In the LEFT JOIN all rows in the first-- this makes it the left-- TABLE or VIEW are returned. In this example, small_employees is the first (left) VIEW, as defined in the FROM section of the query. So, all of its rows are returned. However, the emp_no 237542 does not appear in the second (right) VIEW small_salaries so it has no data. The NULL's appear in the fourth and fifth columns, corresponding to the small_salaries VIEW -- this is why the column ordering is important to remember.

Using the Venn diagram, we can show the results of the :code:`LEFT JOIN` as:

Venn diagram for the two tables with a LEFT JOIN or LEFT OUTER JOIN.

where the highlighted emp_no's are returned.

RIGHT OUTER JOIN

Finally, we try the RIGHT OUTER JOIN (or RIGHT JOIN).
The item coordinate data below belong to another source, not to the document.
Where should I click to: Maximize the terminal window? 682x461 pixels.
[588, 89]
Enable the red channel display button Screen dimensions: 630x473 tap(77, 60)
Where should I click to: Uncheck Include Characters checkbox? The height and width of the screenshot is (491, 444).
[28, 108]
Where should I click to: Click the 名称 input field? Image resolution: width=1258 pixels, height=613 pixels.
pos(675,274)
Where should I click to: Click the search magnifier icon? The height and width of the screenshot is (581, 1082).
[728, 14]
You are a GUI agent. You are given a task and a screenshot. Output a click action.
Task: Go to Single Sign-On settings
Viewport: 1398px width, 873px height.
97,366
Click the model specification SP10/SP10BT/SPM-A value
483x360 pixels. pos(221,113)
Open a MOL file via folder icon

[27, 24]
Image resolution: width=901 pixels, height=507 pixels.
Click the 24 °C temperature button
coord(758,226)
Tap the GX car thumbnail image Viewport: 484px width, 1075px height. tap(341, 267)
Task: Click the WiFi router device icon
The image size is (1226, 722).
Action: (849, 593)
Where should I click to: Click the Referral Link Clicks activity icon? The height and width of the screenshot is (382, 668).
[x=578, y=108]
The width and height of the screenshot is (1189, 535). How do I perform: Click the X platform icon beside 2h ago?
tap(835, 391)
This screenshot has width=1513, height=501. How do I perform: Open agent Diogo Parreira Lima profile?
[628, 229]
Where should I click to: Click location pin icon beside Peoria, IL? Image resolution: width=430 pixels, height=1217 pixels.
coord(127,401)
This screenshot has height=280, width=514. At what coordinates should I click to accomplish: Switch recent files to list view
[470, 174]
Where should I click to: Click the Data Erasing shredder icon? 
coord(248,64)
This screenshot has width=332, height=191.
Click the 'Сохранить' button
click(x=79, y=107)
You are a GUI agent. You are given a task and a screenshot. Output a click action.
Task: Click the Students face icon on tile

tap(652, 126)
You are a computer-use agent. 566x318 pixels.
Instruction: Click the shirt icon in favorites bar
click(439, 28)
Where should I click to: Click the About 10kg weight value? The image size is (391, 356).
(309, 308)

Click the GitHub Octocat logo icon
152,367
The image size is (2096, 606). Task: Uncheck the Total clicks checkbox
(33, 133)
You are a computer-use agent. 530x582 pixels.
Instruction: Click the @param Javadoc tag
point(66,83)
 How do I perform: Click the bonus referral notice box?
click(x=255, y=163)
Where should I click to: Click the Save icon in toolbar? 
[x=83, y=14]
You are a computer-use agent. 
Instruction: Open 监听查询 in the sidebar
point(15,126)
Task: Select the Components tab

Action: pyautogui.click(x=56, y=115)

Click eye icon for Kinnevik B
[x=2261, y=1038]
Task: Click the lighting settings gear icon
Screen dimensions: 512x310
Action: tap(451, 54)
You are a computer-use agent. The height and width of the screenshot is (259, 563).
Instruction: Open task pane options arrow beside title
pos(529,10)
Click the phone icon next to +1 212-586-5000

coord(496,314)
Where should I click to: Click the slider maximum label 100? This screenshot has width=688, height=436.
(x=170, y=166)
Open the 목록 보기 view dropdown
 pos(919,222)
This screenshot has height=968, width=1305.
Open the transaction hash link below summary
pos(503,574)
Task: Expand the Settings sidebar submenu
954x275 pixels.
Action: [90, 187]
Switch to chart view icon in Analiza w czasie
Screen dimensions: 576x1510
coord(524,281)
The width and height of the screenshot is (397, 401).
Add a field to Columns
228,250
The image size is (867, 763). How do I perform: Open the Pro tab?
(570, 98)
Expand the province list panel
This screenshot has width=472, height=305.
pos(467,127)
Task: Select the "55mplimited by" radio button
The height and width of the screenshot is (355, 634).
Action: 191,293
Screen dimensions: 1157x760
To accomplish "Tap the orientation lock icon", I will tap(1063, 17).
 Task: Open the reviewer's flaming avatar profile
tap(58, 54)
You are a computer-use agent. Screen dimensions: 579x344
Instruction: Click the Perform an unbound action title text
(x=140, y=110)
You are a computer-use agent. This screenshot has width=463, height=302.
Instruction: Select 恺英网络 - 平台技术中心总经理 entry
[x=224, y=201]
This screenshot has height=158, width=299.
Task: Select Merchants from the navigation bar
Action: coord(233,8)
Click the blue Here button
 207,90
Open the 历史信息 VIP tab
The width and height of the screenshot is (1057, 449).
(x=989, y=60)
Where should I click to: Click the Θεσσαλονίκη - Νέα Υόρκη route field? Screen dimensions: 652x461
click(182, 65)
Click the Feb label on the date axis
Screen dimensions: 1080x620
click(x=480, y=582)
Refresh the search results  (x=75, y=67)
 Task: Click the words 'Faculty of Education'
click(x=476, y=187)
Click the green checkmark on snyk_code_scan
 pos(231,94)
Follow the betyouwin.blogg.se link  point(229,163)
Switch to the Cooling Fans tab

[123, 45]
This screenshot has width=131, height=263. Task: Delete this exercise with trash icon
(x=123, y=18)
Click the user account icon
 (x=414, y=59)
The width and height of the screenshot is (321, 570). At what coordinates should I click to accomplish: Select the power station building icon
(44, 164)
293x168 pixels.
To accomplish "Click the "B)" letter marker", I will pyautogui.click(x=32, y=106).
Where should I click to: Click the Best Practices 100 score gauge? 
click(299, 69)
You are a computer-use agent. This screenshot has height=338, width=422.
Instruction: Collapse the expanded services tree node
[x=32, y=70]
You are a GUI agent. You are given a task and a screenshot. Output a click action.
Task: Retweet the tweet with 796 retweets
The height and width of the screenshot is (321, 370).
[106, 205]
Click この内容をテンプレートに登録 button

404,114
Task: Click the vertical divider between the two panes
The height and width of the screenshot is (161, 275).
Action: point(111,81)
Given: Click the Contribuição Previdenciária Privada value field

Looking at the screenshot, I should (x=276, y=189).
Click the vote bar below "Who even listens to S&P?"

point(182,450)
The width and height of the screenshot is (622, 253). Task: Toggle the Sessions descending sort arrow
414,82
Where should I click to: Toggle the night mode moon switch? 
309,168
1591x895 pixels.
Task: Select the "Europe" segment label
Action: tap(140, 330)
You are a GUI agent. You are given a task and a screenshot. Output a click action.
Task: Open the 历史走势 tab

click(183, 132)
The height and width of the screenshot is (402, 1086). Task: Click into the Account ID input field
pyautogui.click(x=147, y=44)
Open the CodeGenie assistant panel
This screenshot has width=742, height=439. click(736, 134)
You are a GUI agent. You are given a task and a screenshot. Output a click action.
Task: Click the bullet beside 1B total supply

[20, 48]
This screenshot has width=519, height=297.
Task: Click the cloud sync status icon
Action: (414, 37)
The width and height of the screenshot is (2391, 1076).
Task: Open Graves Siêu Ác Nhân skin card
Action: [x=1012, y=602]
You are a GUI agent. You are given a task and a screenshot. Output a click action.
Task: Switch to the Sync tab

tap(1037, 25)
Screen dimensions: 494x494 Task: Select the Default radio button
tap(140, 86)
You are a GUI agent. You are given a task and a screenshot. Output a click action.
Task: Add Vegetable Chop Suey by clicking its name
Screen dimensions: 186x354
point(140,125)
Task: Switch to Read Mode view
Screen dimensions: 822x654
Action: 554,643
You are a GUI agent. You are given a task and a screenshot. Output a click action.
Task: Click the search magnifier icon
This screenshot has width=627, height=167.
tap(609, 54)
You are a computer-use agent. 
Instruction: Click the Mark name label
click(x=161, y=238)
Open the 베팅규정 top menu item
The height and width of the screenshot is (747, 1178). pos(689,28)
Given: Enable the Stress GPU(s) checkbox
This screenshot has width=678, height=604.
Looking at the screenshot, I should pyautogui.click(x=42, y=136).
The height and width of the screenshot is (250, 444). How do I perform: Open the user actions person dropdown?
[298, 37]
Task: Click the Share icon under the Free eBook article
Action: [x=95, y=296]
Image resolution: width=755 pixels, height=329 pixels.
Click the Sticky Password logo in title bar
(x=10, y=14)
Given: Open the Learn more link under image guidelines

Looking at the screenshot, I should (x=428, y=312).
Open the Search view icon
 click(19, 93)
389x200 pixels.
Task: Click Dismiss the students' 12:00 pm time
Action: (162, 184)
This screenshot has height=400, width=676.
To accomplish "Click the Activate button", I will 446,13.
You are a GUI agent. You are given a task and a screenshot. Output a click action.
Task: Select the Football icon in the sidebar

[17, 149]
Again, both:

mysql> SELECT sem.*, ssa.*
-> FROM small_employees AS sem
-> RIGHT OUTER JOIN small_salaries AS ssa
-> ON sem.emp_no = ssa.emp_no;

and

mysql> SELECT sem.*, ssa.*
-> FROM small_employees AS sem
-> RIGHT JOIN small_salaries AS ssa
-> ON sem.emp_no = ssa.emp_no;

produce

+--------+------------+--------+--------+--------+
| emp_no | first_name | gender | emp_no | salary |
+--------+------------+--------+--------+--------+
| 47978 | Xiahua | M | 47978 | 155709 |
| NULL | NULL | NULL | 253939 | 155513 |
| 254466 | Honesty | M | 254466 | 156286 |
+--------+------------+--------+--------+--------+
3 rows in set (0.87 sec)

In this case the RIGHT JOIN returns all rows in the right (second) TABLE or VIEW. For our example the second (right) VIEW is small_salaries so the NULLs appear in the first three columns, corresponding to the small_employees VIEW. The Venn diagram nicely visualizes the RIGHT JOIN as:

Venn diagram for the two tables with a RIGHT JOIN or RIGHT OUTER JOIN.

Summing Up

So, that's it. Hopefully JOINs of all types make more sense and you found the Venn diagrams a useful tool for visualizing the results of the different JOIN types. As always, corrections, comments and questions are welcome below.